IF Ireland are to return from Solna with a positive result Friday night, Giovanni Trapattoni may have to unleash the shackles and adopt an attacking philosophy.
That’s the belief of the former Sweden centre-back Glenn Hysen, who played with IFK Gothenburg, PSV Eindhoven, Fiorentina and Liverpool during the 1980s and early 1990s.
Now part of the coaching staff with Utsiktens BK in his native land, Hysen is quickly able to pinpoint the biggest problem in his country’s side.
“It’s the middle of the defence,” Hysen says. “They concede far too many goals.

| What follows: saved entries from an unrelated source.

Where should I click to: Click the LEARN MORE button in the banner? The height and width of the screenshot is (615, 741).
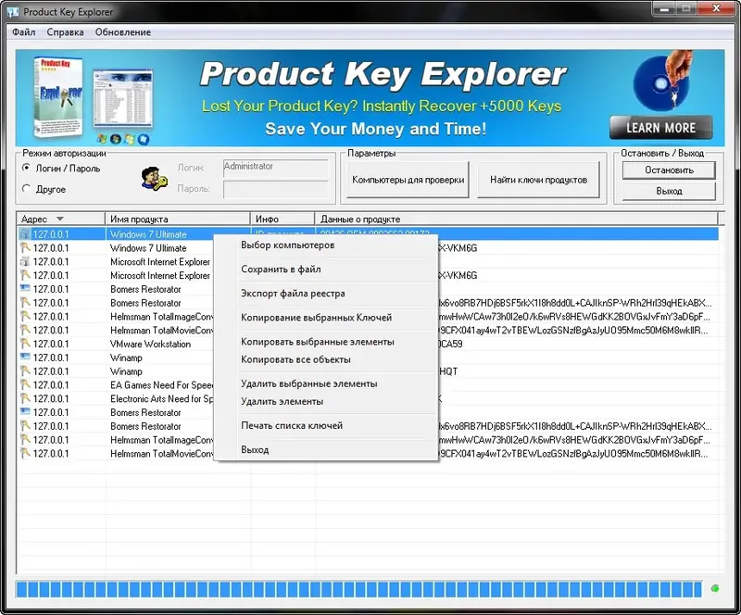pyautogui.click(x=660, y=127)
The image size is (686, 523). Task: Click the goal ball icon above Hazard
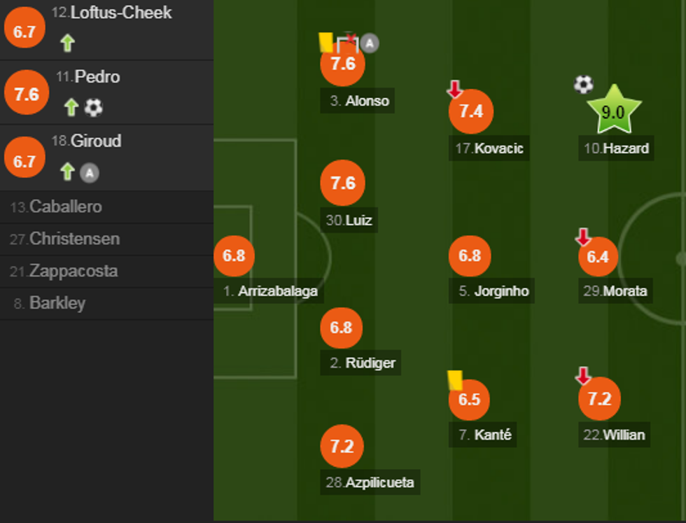click(583, 85)
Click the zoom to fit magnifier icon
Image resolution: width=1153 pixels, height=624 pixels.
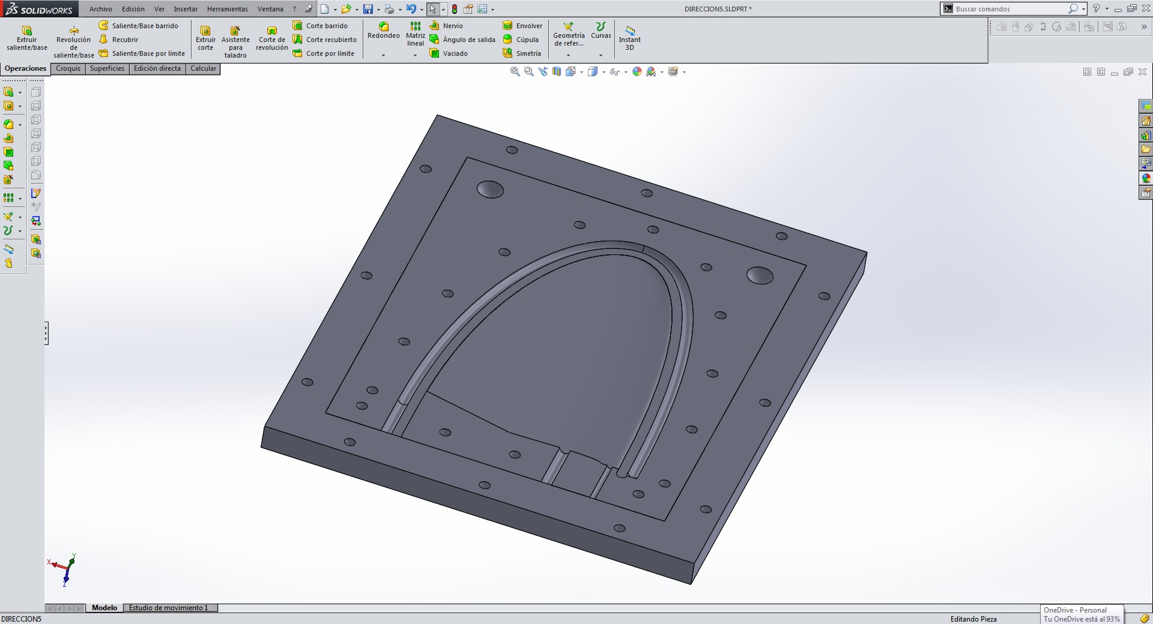(x=515, y=72)
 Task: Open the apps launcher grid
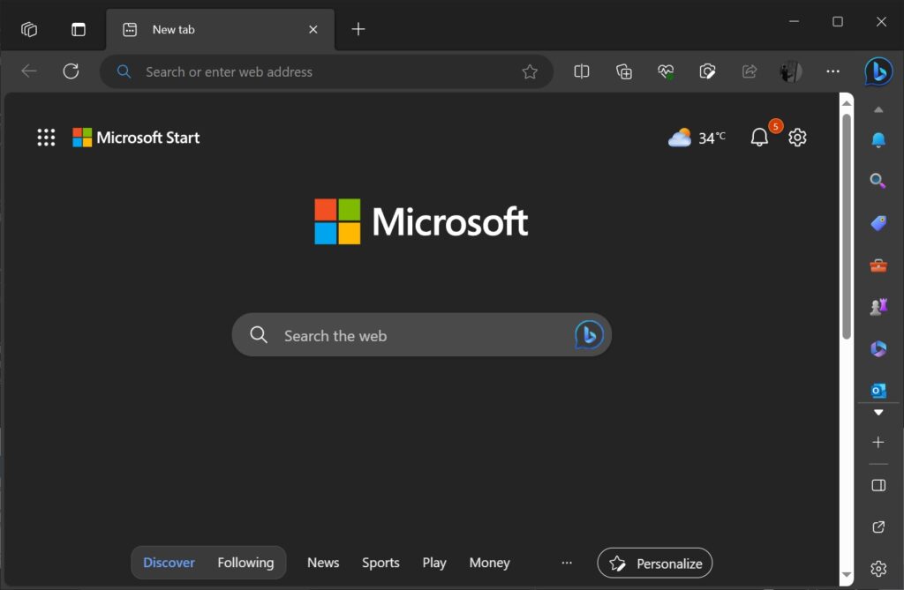[46, 137]
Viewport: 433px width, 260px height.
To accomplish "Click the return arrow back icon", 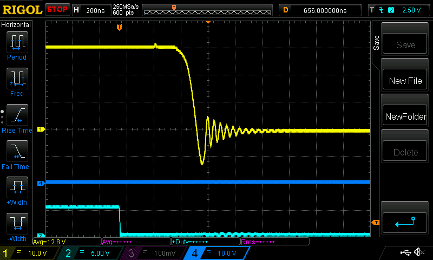I will click(405, 221).
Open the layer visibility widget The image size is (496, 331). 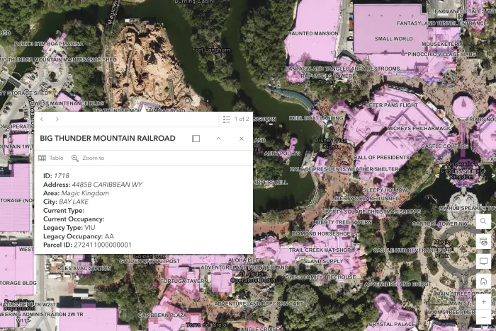483,241
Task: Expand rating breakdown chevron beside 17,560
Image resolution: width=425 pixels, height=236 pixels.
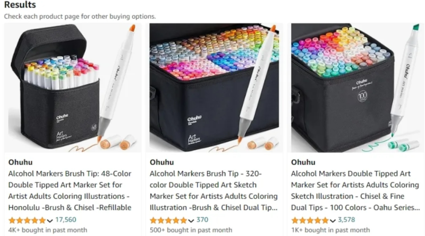Action: coord(50,221)
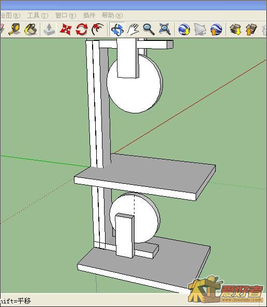Select the Paint Bucket tool

[x=31, y=30]
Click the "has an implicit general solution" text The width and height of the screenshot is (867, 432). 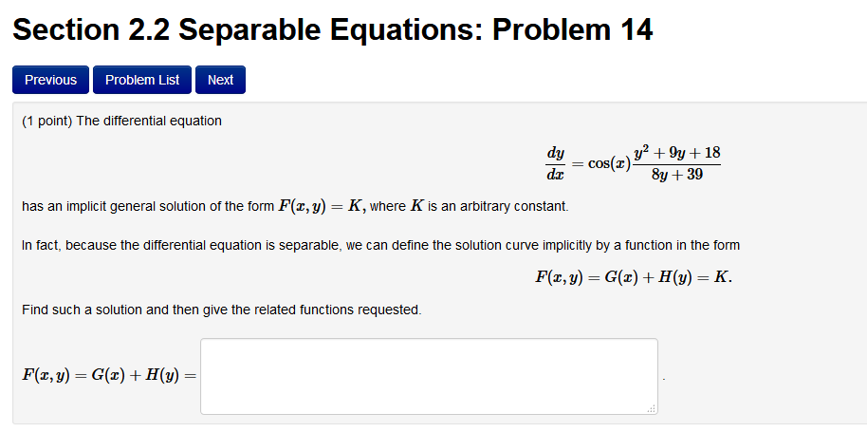click(x=148, y=207)
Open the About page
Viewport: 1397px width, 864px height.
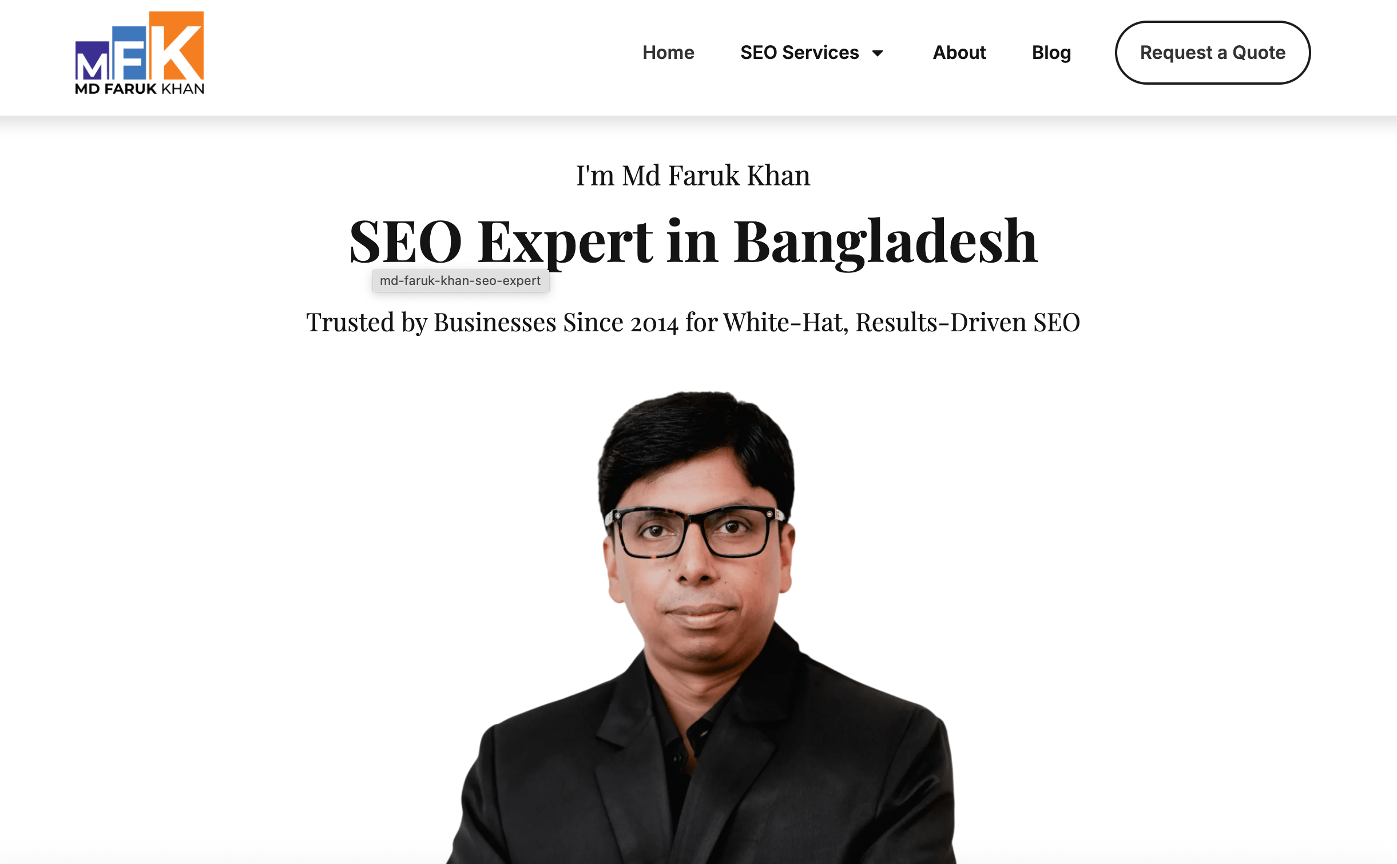point(959,53)
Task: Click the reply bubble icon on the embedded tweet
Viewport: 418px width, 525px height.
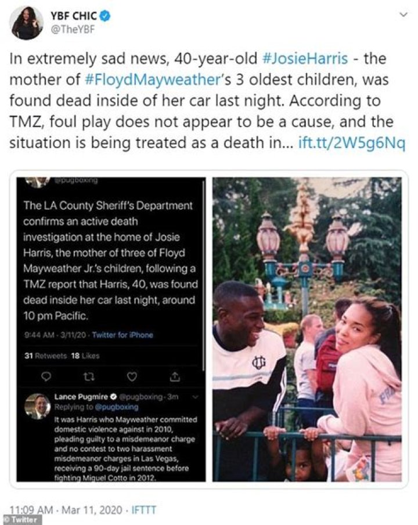Action: 46,376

“Everybody has caused us problems. The Faroe Islands scored against us back in October and Kazakhstan had quite a few chances even though we defeated them 2-0. The goals Germany scored in the 4-4 draw could easily have been five or six. It’s a real problem.”
Their regular centre-back pairing is Genoa’s Andreas Granqvist and Jonas Olsson of West Brom.
“They are not the perfect couple,” Hysen explains. “I think they are too similar to each other. Olsson has done well in the Premier League but he’s not produced the same form for the national team on a regular basis.
“There aren’t many options available though. Daniel Majstorovic is another who can play in that position. Unfortunately he is now 35.
“So if Ireland do go to Sweden and attack they could get a good result. Trapattoni was managing in Italy when I played there. He likes his teams to be solid but if Ireland can go forward they could do well.“
Despite the Germans surrendering a four-goal lead to the Swedes to finish with just a point from their last competitive outing, Hysen can only see the three-time World Cup winners topping Group C. That means the rest are competing for second place.
“For me it’s between Ireland and us [for runner up spot],” he says. “I think both countries will defeat Austria, Kazakhstan and the Faroes. So a lot will depend on who wins this game and the result when Sweden travel to Dublin.”
The Swedes finished bottom of their group at last summer’s European Championships. While Trappatoni’s squad didn’t register a single point in doing the same, Sweden earned three courtesy of a 2-0 victory over France. Their other outings consisted of narrow defeats against Ukraine and England.
It meant they entered the qualification process for Brazil 2014 in a more positive frame of mind than those with deflated green allegiances.
Their sensational draw with the Germans after trailing by a quartet of goals was followed by a memorable 4-2 win over England in November.
"Those type of results are very encouraging for us," Hysen continues. "Of course the star attraction is Zlatan Ibrahimovic. I don't think he's ever been in better form. He seems to be scoring every week.
"People often criticised him for his displays against English sides in the Champions League. Scoring four against England has quietened a lot of those people.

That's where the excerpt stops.